Copy the passage of the Jérémy Taravel text starting at "His consistent performances" and ending at "option for extension.".

>> START Text section

Jérémy Taravel (born 17 April 1987) is a French professional footballer who plays as a centre-back.

Career
Jérémy Taravel began his career as a professional footballer at the second team of Lille after working his way up from the youth academy. A loan spell at Troyes AC in 2008 was unsuccessful as he did not manage a single appearance but the next year, on 2 January 2009, he was loaned to Belgian side S.V. Zulte Waregem. For a period while on loan, Taravel was consistently a starter in the first team; Zulte Waregem exercised their buy option included in the deal and signed him on a permanent basis from Lille.

On 24 June 2010, Taravel signed a three-year contract with Belgian side K.S.C. Lokeren Oost-Vlaanderen, transferring from Zulte Waregem. Over the next three and a half years at Lokeren Oost-Vlaanderen, he amassed 125 appearances and scored 25 goals.

His consistent performances at Lokeren persuaded Croatian side Dinamo Zagreb to acquire Taravel for €1.6 million in January 2014. Taravel made just one appearance for Dinamo Zagreb that season, in a 2–1 home win over RNK Split due to a severe knee ligaments injury in training which ruled him out for the rest of the season.

With dwindling performances due to injuries, Taravel transferred to Belgian side Gent in August 2016 for €500,000 fee. He failed to meet the expectations during the 2016–17 season which prompted a loan move to Swiss side FC Sion in February 2017.

Taravel joined Cercle Brugge in August 2017; on 13 August 2021, he joined Mouscron on a one-year deal with an option for extension.

>> END Text section
>> START Supplied data

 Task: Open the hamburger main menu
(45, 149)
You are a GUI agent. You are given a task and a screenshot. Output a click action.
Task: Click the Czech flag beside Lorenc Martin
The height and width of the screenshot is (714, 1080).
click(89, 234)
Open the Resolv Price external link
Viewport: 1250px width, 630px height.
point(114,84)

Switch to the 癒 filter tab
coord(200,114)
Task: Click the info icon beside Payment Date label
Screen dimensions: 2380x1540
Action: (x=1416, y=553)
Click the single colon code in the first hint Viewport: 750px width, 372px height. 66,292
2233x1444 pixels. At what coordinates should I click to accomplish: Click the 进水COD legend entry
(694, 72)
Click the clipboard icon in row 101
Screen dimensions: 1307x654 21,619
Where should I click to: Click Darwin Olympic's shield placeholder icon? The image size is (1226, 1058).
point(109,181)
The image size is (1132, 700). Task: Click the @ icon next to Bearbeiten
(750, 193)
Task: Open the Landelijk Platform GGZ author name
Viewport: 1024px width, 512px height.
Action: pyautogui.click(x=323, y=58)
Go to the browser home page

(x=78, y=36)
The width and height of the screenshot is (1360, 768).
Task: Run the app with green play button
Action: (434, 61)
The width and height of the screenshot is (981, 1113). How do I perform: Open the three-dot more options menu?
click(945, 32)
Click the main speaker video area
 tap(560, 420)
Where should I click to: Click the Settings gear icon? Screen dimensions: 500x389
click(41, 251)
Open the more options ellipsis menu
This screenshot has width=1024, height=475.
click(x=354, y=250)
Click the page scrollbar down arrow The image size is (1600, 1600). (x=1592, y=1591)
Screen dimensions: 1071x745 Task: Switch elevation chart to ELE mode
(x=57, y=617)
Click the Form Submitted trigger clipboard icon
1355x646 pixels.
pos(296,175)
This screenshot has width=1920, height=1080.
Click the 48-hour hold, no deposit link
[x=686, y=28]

>> END Supplied data

Finished answer:
His consistent performances at Lokeren persuaded Croatian side Dinamo Zagreb to acquire Taravel for €1.6 million in January 2014. Taravel made just one appearance for Dinamo Zagreb that season, in a 2–1 home win over RNK Split due to a severe knee ligaments injury in training which ruled him out for the rest of the season.

With dwindling performances due to injuries, Taravel transferred to Belgian side Gent in August 2016 for €500,000 fee. He failed to meet the expectations during the 2016–17 season which prompted a loan move to Swiss side FC Sion in February 2017.

Taravel joined Cercle Brugge in August 2017; on 13 August 2021, he joined Mouscron on a one-year deal with an option for extension.